Without preamble, he said, “I could not bring myself to drop her in the lake, though I thought of it.”
“Ah.” She pulled one of her two chairs over by the window, where they could sit and breathe fresh air. He fetched the other one, and they sat in silence for a time. Finally, Morgana said, “I think you must have come to tell me where she is, and what we have to fear from her.”
“I left her with her father, in the western demesnes.”
“Was she made welcome?”
“I don’t know. She was conscious, at least somewhat recovered from what happened to her. I left her there and fled.”

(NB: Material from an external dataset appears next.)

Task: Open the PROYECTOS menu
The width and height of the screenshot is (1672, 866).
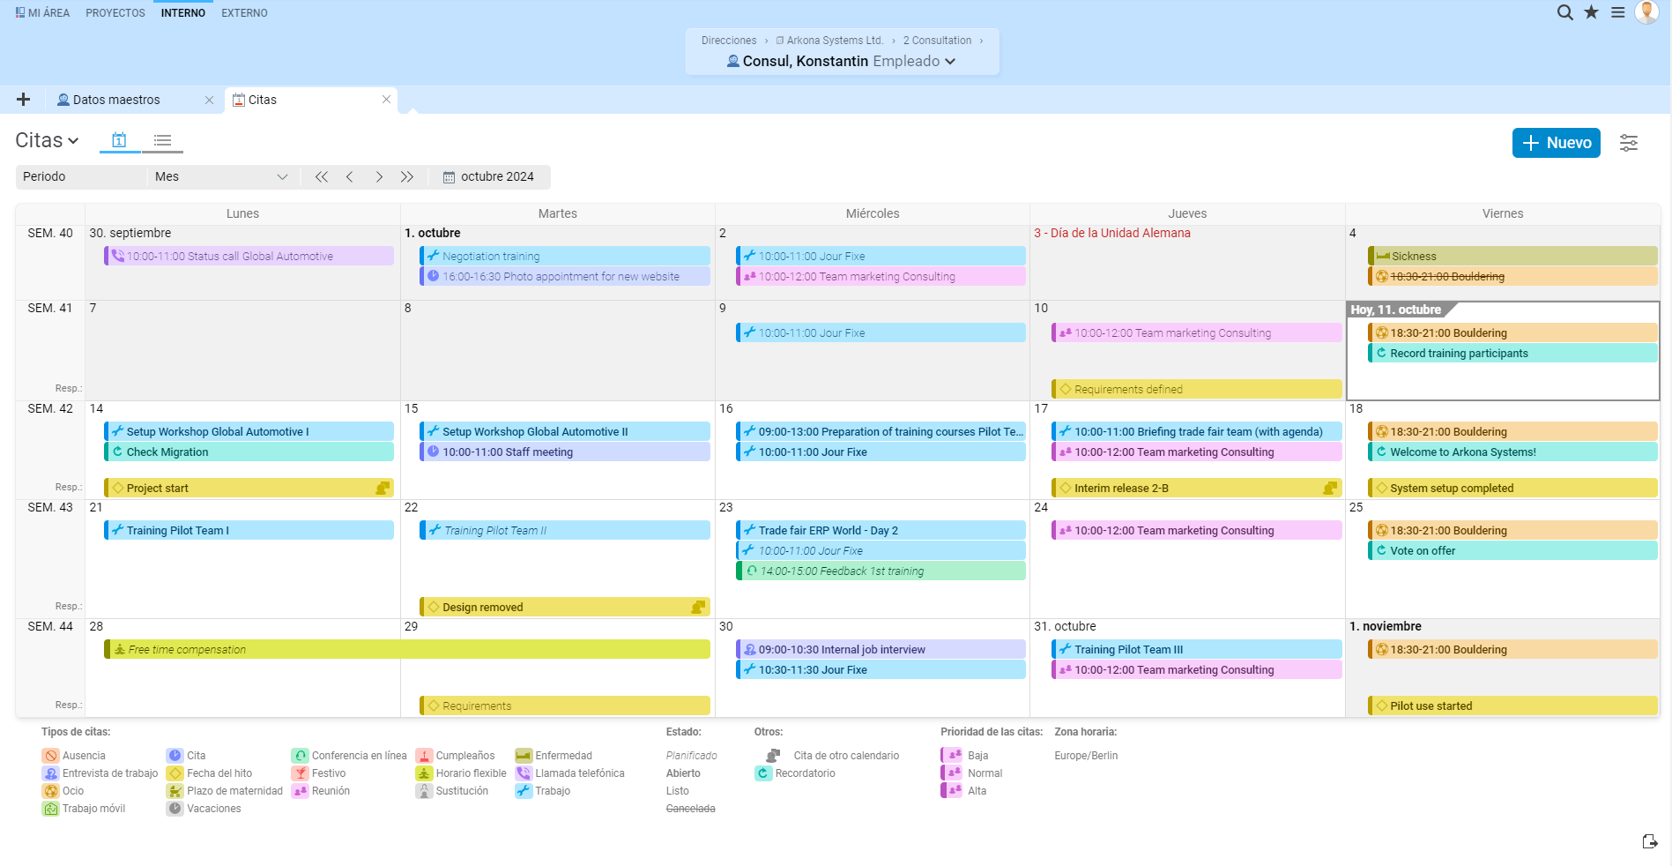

He rubbed his thighs with his palms, a nervous gesture she had never before seen him make. “I make no excuses for what I did, Priestess, but…” He lifted his hands, as if suddenly aware of what he was doing. “I have done bloody things,” he said quietly, as if to himself. “But I have never killed a woman or a child. I believed Gwenvere should die, but I could not be the one to do it.”